IT WAS REASSURING to hear Gov. George W. Bush embrace, at least in broad rhetoric, a United States that is militarily strong and engaged in the world. The United States needs "strong alliances, expanding trade and confident diplomacy," the governor said in the prepared text of his Thursday address at The Citadel. The "foundation of our peace," he added, is "a strong, capable and modern military." All this may seem obvious. But such a worldview can't be taken for granted in either political party nowadays.

But if the governor's policy address on military affairs was a reasonable first crack at the subject, it also raised more questions than it answered. Mr. Bush correctly pointed out that spending on defense, when calculated as a percentage of the national economy, is low right now, while demands put on the military remain high. But how Mr. Bush will resolve this mismatch was less clear.
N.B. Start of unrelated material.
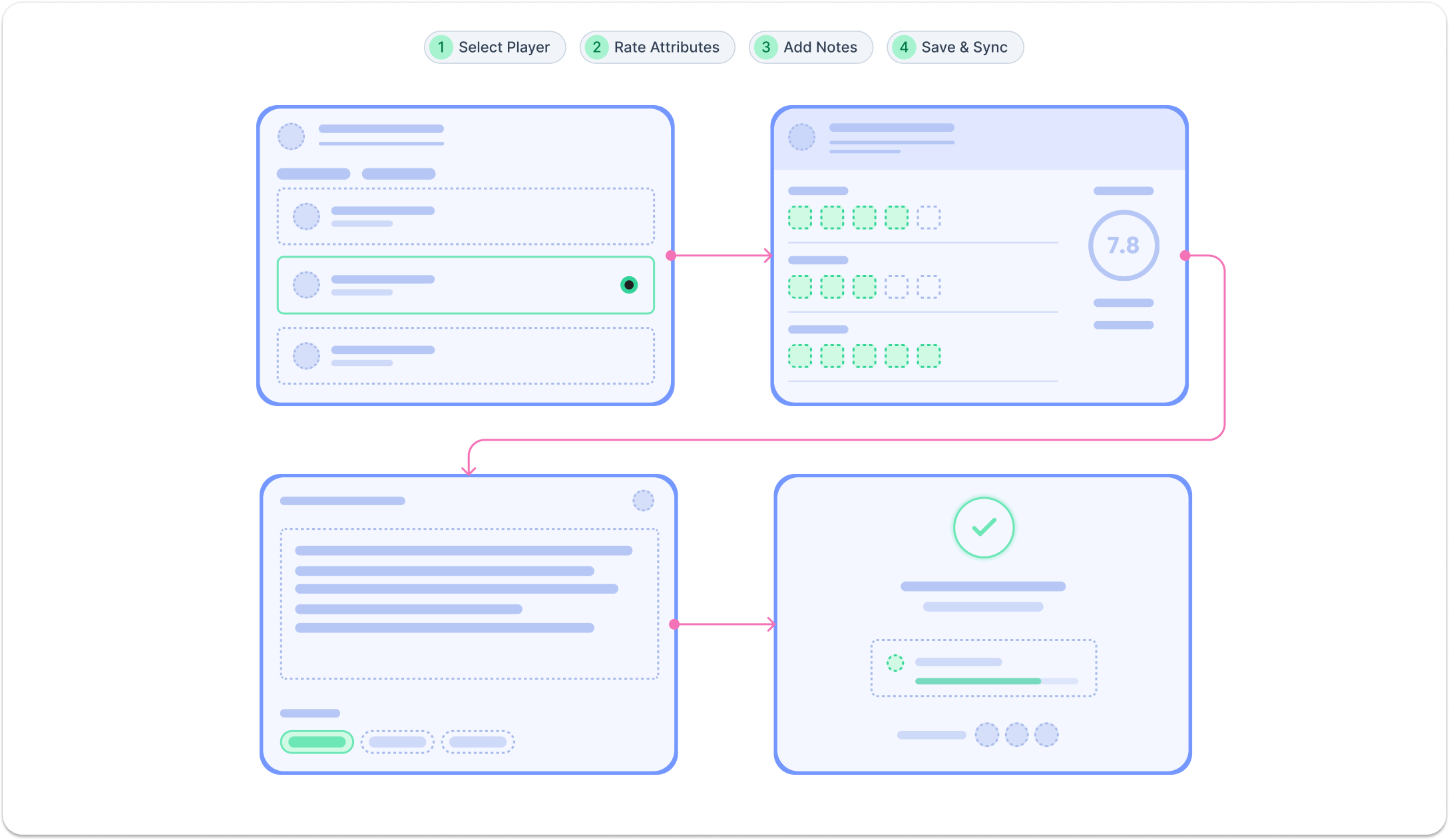Image resolution: width=1449 pixels, height=840 pixels.
Task: Click the 7.8 overall score circle
Action: tap(1123, 246)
He implied that President Clinton has made a habit of sending U.S. troops on "vague, aimless and endless deployments," deployments to which Mr. Bush would put a stop. But which ones? Most U.S. troops stationed abroad are in Japan, South Korea and Western Europe -- and Mr. Bush insisted he wouldn't tamper with "longstanding commitments we have made to our allies." That leaves relatively small deployments of peacekeeping troops in Bosnia and Kosovo. Would Mr. Bush withdraw those? He supported NATO's military campaign in Kosovo; it would seem penny-foolish to squander the peace now. "What is our goal, can it be met, and when do we leave?" Mr. Bush wants to know. The first two questions are fair; the answer to the third should be so obvious -- "When our goal is met" -- that Mr. Bush shouldn't have to ask.
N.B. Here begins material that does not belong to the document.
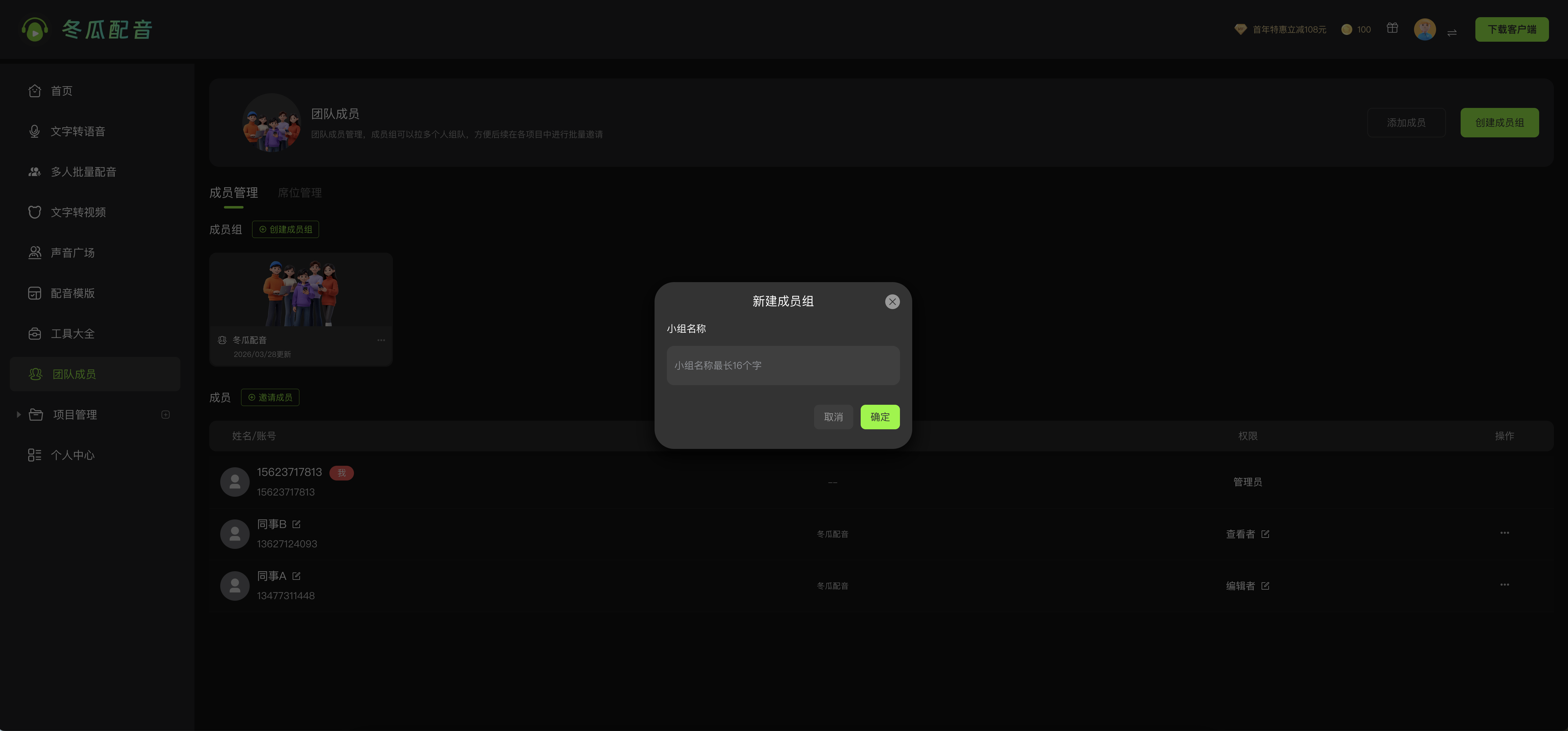
Task: Edit the 查看者 permission icon
Action: click(x=1265, y=534)
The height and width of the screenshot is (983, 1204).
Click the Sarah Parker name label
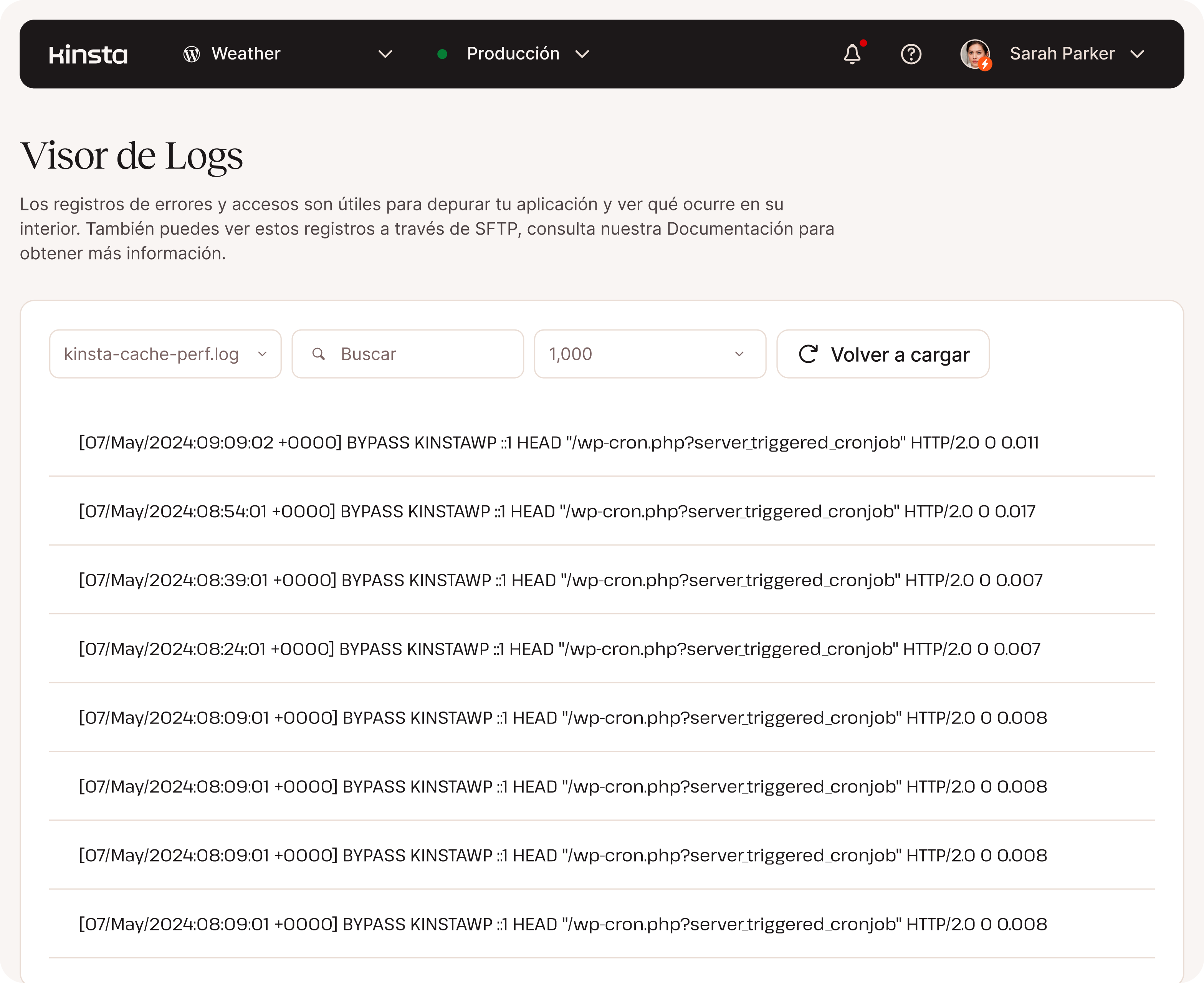(x=1062, y=54)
Even if he pulled the troops from Kosovo and Bosnia, and even the 200 or so from East Timor, Mr. Bush wouldn't do much to relieve what he calls "an overstretched military." So does he favor an expanded force -- and larger budget? Again, it's not clear. He would spend an extra $1 billion on salaries and about $5 billion more per year on weapons research, he said. These aren't inconsequential sums, but in a $270 billion annual budget they're not all that much, either -- not enough to make up the huge shortfalls the Pentagon already foresees, let alone pay for the new research Mr. Bush favors. Does he in fact believe that spending as a share of GNP is too low? This would be the time to make the case.

Mr. Bush also called for a total review of what he sees as an outdated military structure. There has been an abundance of such reviews, but they haven't led to all that much change. If Mr. Bush can do more, that would be welcome. With its nuclear-missile submarines and cumbersome armored divisions, the military may remain better suited to Cold War scenarios than to military missions of the future.
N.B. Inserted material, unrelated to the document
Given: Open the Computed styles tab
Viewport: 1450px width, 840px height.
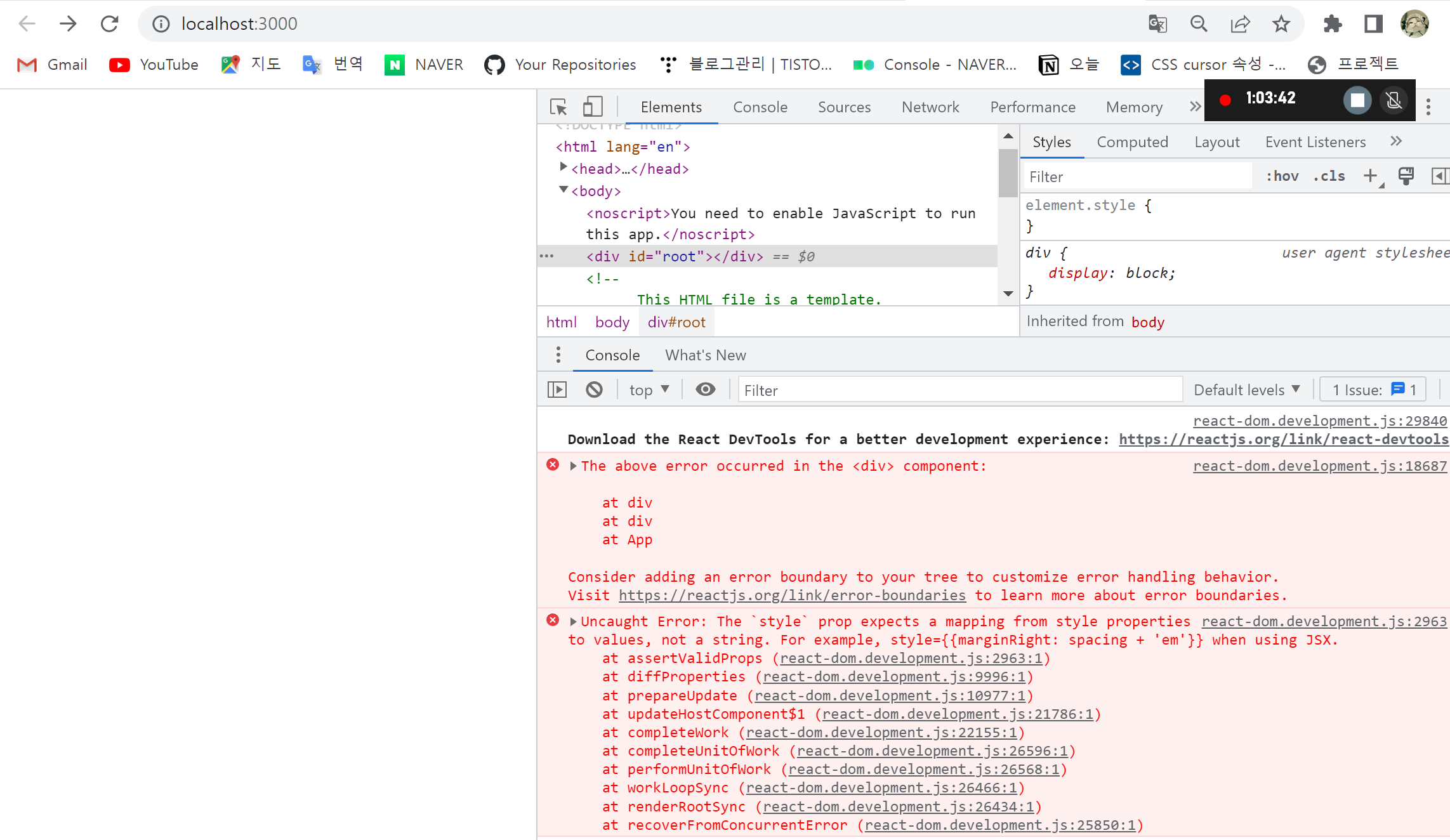Looking at the screenshot, I should pyautogui.click(x=1132, y=141).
But when Mr. Bush says he wants to "skip a generation of technology" to build a more advanced force, he raises more questions again. Would he really want to be commander in chief, facing what is already a dangerous world, during the "skipped" generation? The sad fact is that the military has both to prepare for the future and to be ready to fight today. How Mr. Bush would pay for present and future capability remains a fit subject for future addresses.